Which encapsulate the Hollywood ethos perfectly.
There is never enough. There is always somebody farther up the food chain, with lots more money, to envy and hate ...
Happily, that jealousy thing is just now helping animation:
It looks like Hollywood has chipmunk envy.
The surprise success of 20th Century Fox's "Alvin and the Chipmunks" last Christmas has studios sifting through their vaults looking for classic characters to bring to life. ... projects in the works include:
* Warners is developing "Yogi Bear" with Donald De Line for Ash Brannon ("Surf's Up") to direct a digital Yogi and Boo Boo in a real life Yellowstone, er Jellystone.
* Imagi Entertainment and Warner Bros. are considering a new live-action version of "Teenage Mutant Ninja Turtles" after a feature-length toon in 2007 earned $95 million worldwide. The turtles and other characters would be CG, rather than men in suits, as seen in three previous pics during the 1990s.
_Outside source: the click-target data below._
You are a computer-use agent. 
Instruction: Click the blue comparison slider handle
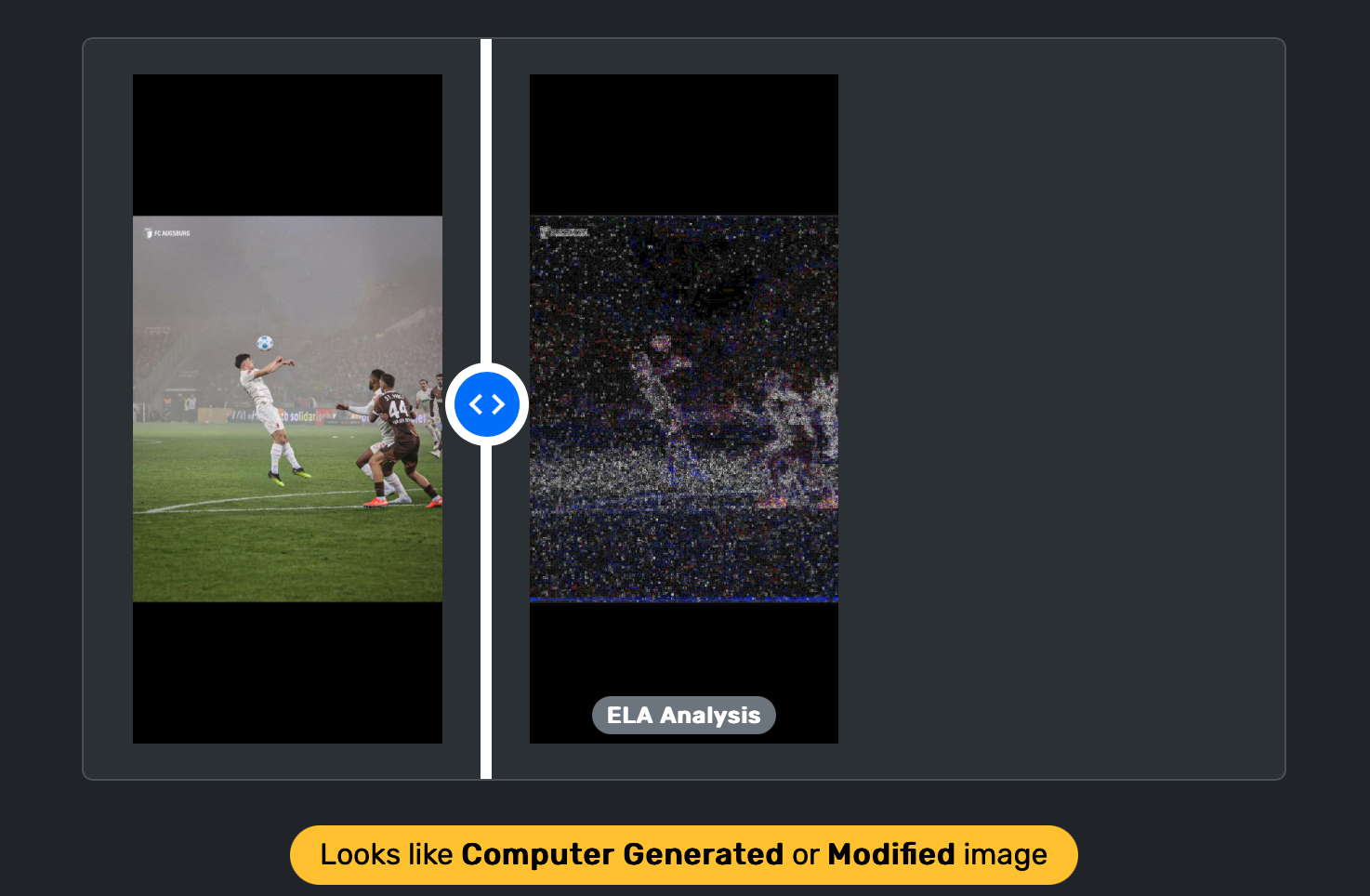pos(487,404)
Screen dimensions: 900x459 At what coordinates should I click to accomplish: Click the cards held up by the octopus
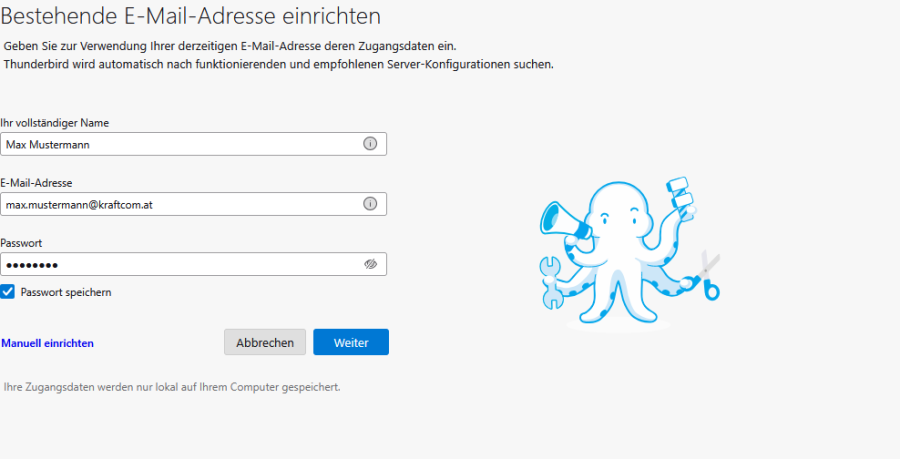tap(680, 193)
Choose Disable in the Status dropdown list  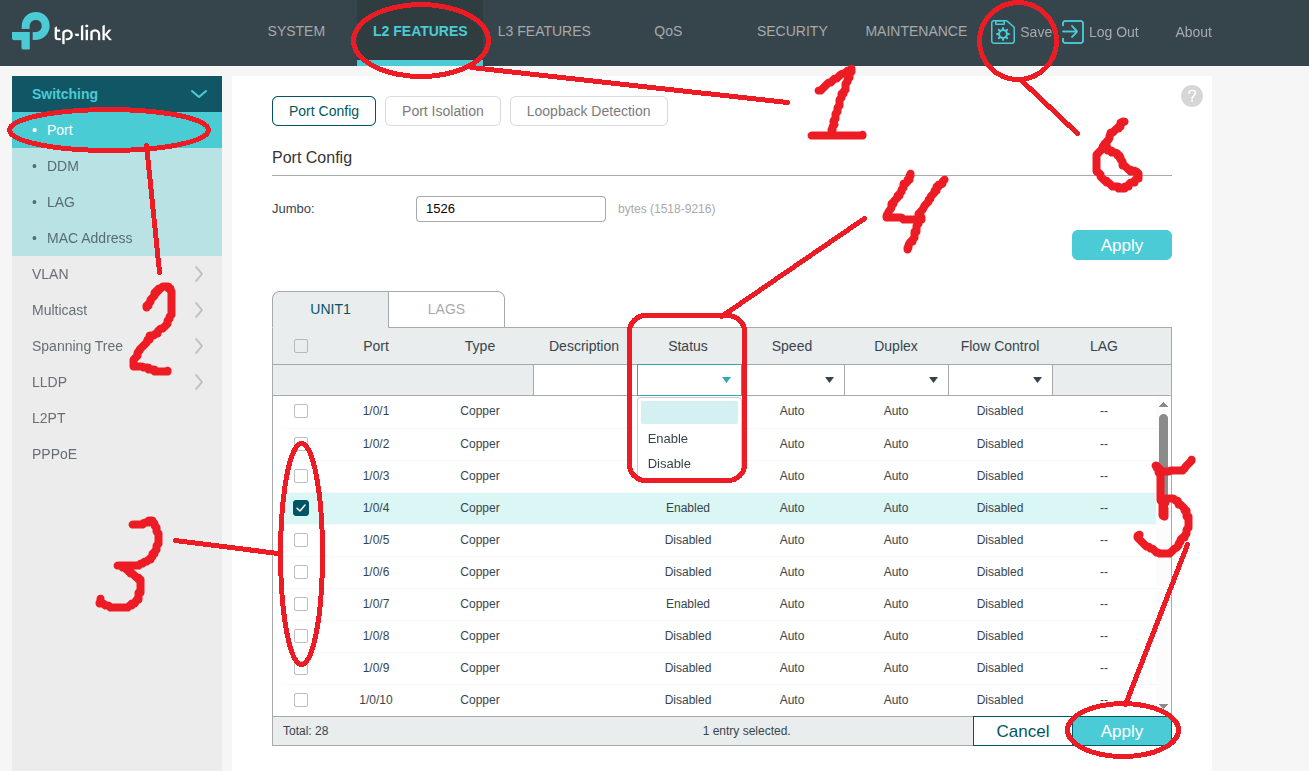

* Sony Pictures Animation is looking to turn "The Smurfs" into its first hybrid pic.
* Nickelodeon Movies intends to feature Kidrobot's collectible Munny, Dunny and Labit figures, with the creatures running around live-action settings as CGI characters.
* Even Jerry Bruckheimer is getting in on the act with "G-Force," an actioner featuring a hamster and guinea pig as spies, that Disney will distrib next year.:
And of course there are new Yellow Family features from 20th Century Fox in the offing.
The point of all this is, Tinsel Town and it's avaricious execs are always on the hunt for Big Bucks (and I'm not talking about deers with antlers.) There's going to be a spate of animated theatrical projects over the next few years, but it's not because the humble, gentle folk laboring in those big corner ofices have some everlasting love for animation.
It's because animation makes money, and lots of it.
* The Bass brothers, well-known Texas billionaires, held a large chunk of Disney stock in the early eighties and were key players in bringing Messrs Eisner, Wells and Katzenberg into the House of Mouse.
1 comments:
I hear you, man. Unfortunately, what a Hollywood Suit craves is a lot like what any normal person living in the U.S. feels: Affluenza.
It's a book by two Australian Economists. I personally believe it's why the market's dropping like a bucket into hell.